▸ WORK REQUIRED
Repeat nothing but the line containing "11 (122, 1780)" and the lines that follow it, up to and including the last line of the data below.

▸ DATASET CONTENT

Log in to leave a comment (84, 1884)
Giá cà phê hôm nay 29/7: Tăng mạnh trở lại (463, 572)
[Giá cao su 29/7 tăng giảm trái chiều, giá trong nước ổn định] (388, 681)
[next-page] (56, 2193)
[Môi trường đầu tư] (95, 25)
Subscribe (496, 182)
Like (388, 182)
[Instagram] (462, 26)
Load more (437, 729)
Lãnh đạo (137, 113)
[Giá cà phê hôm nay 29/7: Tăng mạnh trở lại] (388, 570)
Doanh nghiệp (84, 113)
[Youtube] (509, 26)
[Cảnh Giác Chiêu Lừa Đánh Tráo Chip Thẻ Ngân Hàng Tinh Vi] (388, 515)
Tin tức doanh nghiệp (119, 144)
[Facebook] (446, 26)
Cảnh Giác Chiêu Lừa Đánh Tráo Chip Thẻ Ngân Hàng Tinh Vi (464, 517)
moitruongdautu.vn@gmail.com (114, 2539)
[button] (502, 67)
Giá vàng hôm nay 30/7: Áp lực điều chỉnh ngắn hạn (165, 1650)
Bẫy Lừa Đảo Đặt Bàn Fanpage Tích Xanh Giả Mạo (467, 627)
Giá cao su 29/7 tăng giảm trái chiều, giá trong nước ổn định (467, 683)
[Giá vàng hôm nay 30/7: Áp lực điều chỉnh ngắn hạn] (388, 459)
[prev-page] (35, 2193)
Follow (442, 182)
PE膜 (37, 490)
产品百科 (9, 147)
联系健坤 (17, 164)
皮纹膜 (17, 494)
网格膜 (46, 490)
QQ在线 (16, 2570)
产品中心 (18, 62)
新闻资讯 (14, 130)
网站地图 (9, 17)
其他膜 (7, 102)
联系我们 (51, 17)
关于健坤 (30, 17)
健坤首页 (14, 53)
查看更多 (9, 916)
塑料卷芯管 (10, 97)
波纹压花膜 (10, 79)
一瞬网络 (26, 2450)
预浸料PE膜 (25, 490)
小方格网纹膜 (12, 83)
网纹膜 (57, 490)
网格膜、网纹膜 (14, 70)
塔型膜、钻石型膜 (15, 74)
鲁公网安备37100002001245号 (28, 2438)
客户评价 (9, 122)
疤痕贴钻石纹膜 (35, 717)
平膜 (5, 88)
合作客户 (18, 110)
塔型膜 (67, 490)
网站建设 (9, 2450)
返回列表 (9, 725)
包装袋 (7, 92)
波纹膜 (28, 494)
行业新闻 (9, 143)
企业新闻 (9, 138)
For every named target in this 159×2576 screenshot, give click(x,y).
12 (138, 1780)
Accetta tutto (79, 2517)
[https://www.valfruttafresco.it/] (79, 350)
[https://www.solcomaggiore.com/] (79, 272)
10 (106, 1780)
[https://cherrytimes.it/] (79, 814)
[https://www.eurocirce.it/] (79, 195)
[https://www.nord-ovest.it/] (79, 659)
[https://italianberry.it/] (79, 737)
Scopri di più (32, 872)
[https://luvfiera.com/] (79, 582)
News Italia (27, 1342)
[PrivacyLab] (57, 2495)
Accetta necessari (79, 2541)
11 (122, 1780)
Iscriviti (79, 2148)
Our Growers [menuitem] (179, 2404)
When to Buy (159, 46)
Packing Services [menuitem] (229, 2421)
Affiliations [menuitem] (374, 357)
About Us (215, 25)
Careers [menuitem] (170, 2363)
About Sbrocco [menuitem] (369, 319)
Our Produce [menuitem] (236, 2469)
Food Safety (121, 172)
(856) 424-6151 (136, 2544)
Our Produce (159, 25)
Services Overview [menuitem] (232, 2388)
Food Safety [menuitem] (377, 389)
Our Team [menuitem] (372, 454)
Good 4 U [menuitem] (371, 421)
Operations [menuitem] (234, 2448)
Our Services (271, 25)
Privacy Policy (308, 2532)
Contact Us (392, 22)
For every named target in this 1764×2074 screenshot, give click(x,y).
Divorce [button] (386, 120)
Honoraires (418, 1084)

▸ RESULT
11 (122, 1780)
Iscriviti (79, 2148)
Our Growers [menuitem] (179, 2404)
When to Buy (159, 46)
Packing Services [menuitem] (229, 2421)
Affiliations [menuitem] (374, 357)
About Us (215, 25)
Careers [menuitem] (170, 2363)
About Sbrocco [menuitem] (369, 319)
Our Produce [menuitem] (236, 2469)
Food Safety (121, 172)
(856) 424-6151 (136, 2544)
Our Produce (159, 25)
Services Overview [menuitem] (232, 2388)
Food Safety [menuitem] (377, 389)
Our Team [menuitem] (372, 454)
Good 4 U [menuitem] (371, 421)
Operations [menuitem] (234, 2448)
Our Services (271, 25)
Privacy Policy (308, 2532)
Contact Us (392, 22)
For every named target in this 1764×2074 screenshot, give click(x,y).
Divorce [button] (386, 120)
Honoraires (418, 1084)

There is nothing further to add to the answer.